→ **DIRECTIONS**: Which lines below mention "Task"? Pick each one out.

→ **RAW DATA**:
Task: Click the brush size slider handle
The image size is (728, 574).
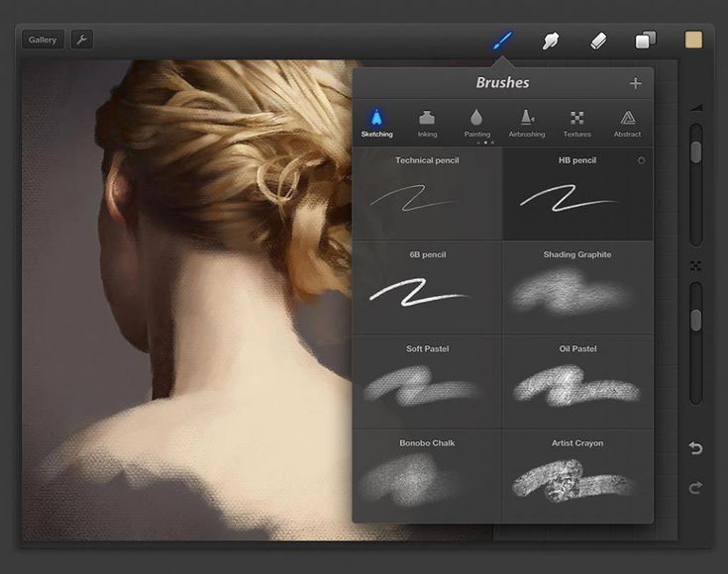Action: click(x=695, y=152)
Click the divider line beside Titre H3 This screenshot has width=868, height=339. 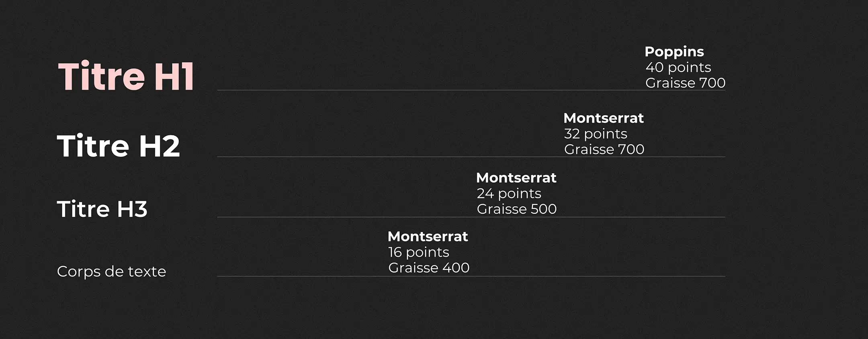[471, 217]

---

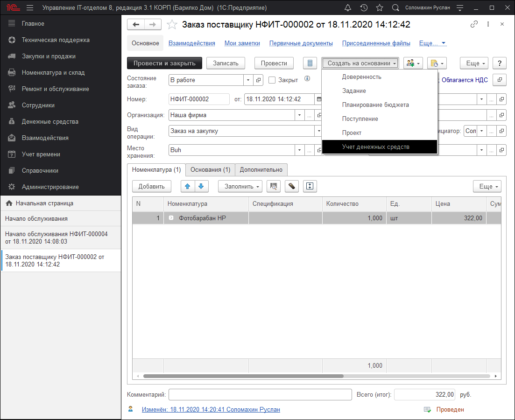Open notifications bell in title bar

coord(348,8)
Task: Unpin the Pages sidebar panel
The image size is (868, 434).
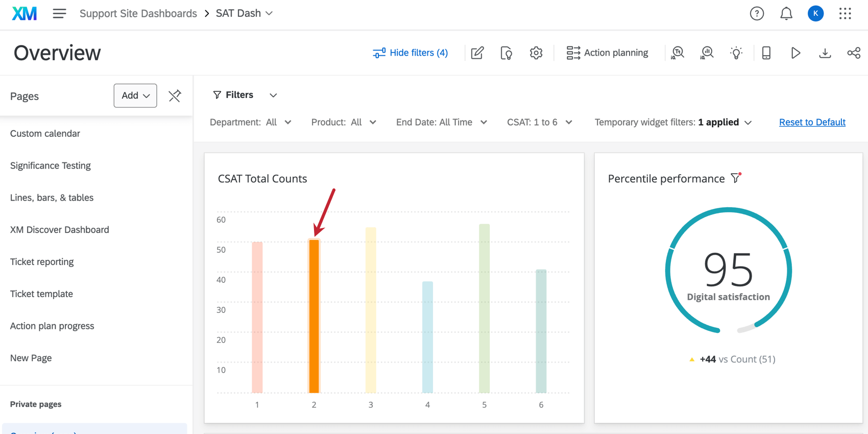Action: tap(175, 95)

---

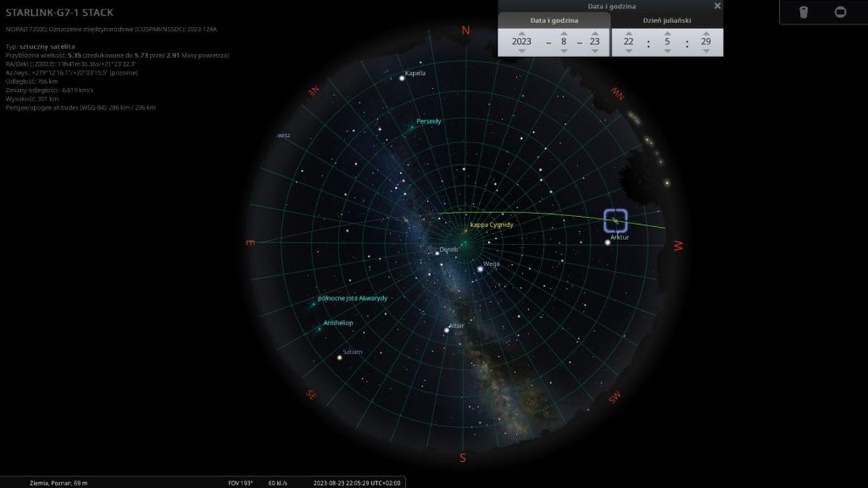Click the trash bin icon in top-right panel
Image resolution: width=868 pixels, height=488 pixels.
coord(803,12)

→ **EXERCISE RESULT**:
Task: Click the brush size slider handle
Task: Unpin the Pages sidebar panel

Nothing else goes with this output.